▸ Stored data entries

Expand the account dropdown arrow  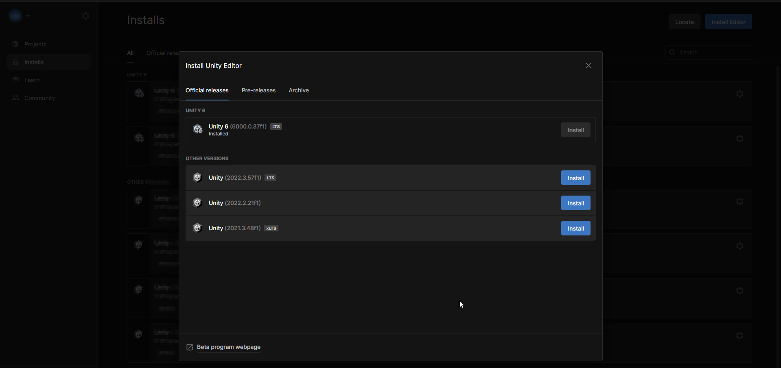pos(28,16)
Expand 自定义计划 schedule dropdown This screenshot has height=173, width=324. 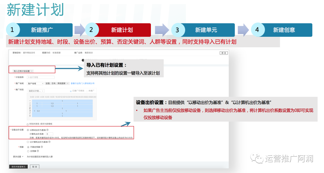[x=36, y=91]
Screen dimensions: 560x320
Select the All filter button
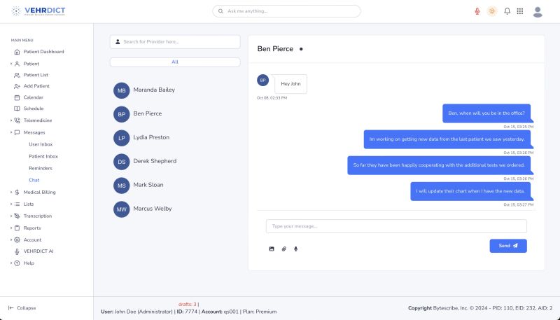click(175, 62)
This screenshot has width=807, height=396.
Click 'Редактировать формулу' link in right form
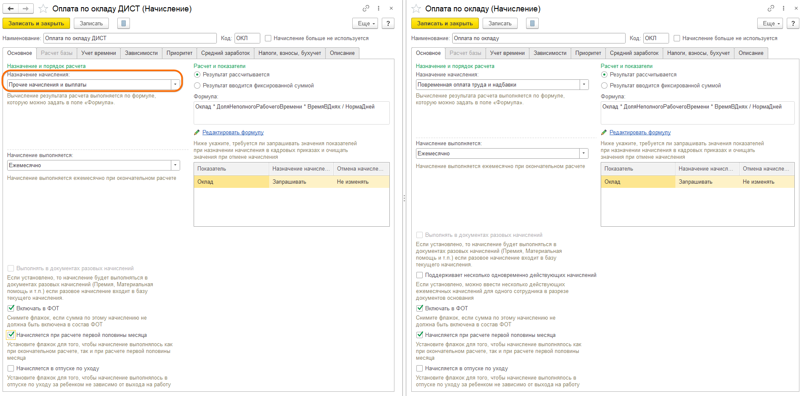pos(640,133)
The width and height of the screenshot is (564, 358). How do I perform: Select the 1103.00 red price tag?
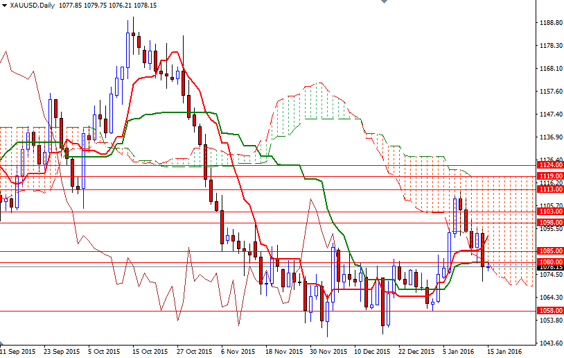coord(550,211)
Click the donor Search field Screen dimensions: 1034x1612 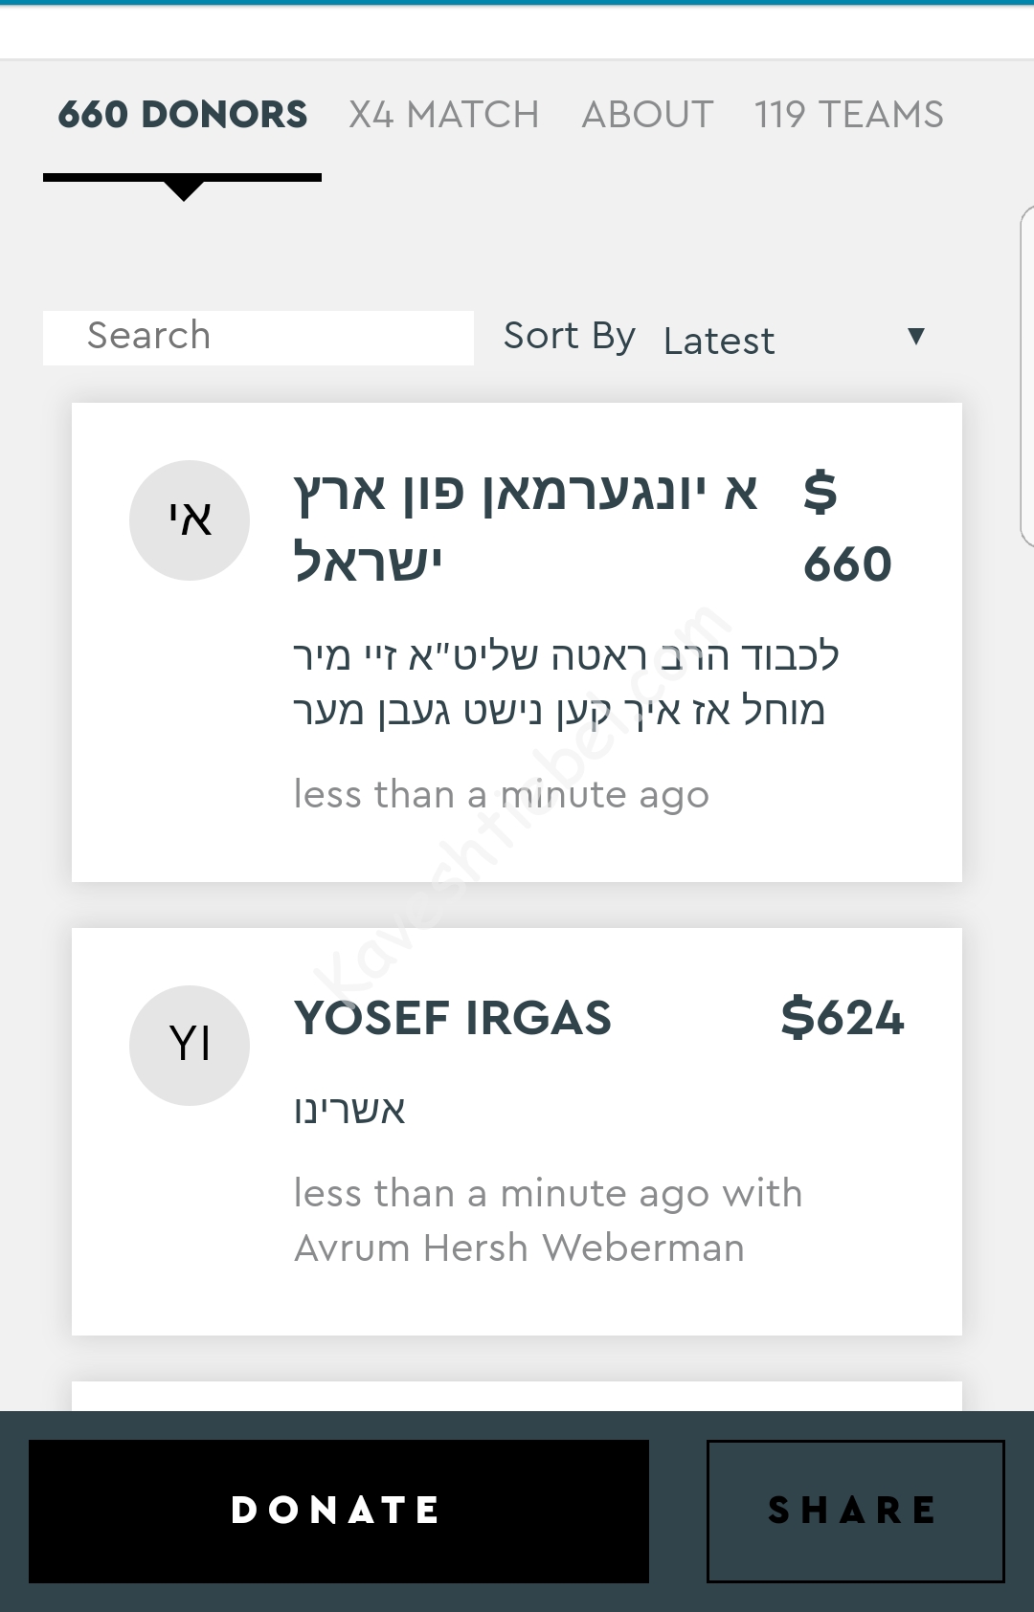(x=259, y=337)
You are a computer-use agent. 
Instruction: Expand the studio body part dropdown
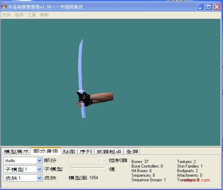click(39, 161)
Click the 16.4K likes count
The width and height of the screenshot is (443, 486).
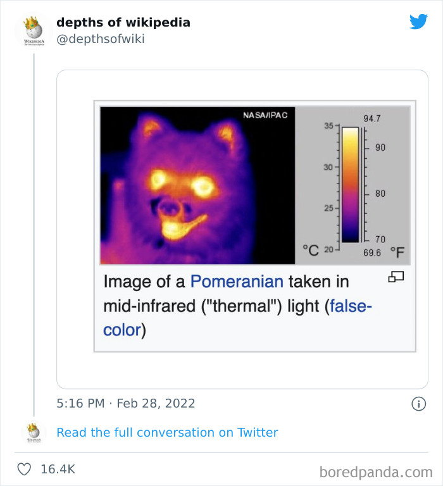(58, 469)
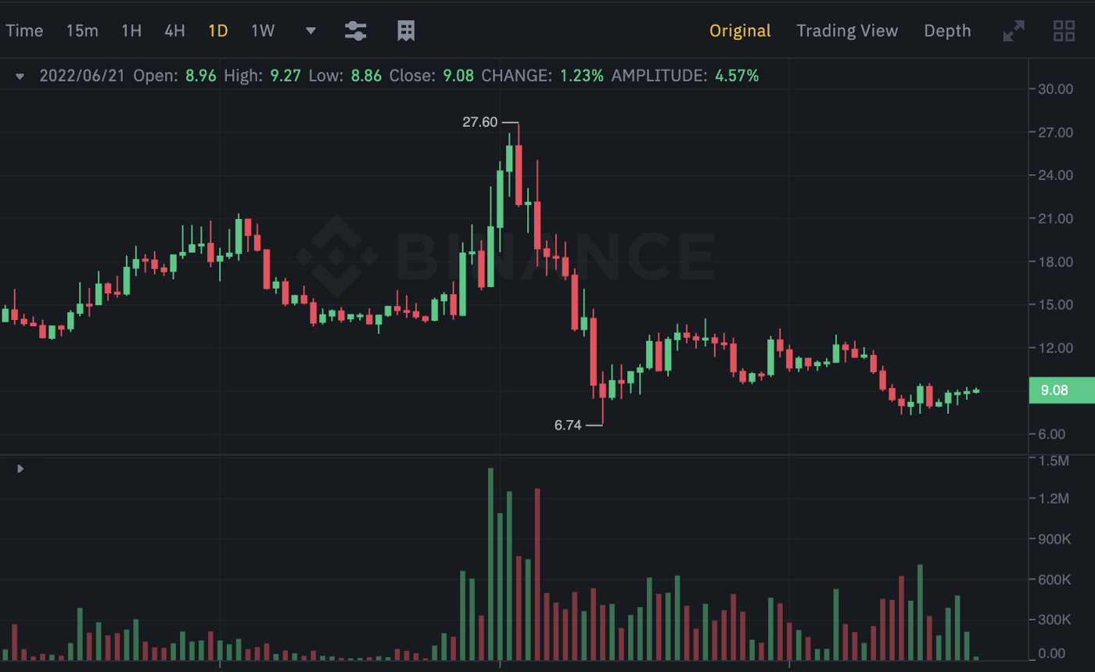Screen dimensions: 1095x672
Task: Click the 6.74 low price marker
Action: [x=569, y=426]
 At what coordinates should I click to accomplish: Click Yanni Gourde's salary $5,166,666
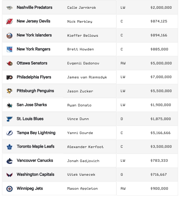[161, 133]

▸ What to do
Every line from the one containing "Click the 16.4K likes count" through the end of the entries above, both included, should be extracted exactly, with pictures left out.

▸ Response area
Click the 16.4K likes count
The width and height of the screenshot is (443, 486).
(58, 469)
Screen dimensions: 1095x672
Task: Click the 6.74 low price marker
Action: [x=569, y=426]
 At what coordinates should I click to accomplish: Click Yanni Gourde's salary $5,166,666
[161, 133]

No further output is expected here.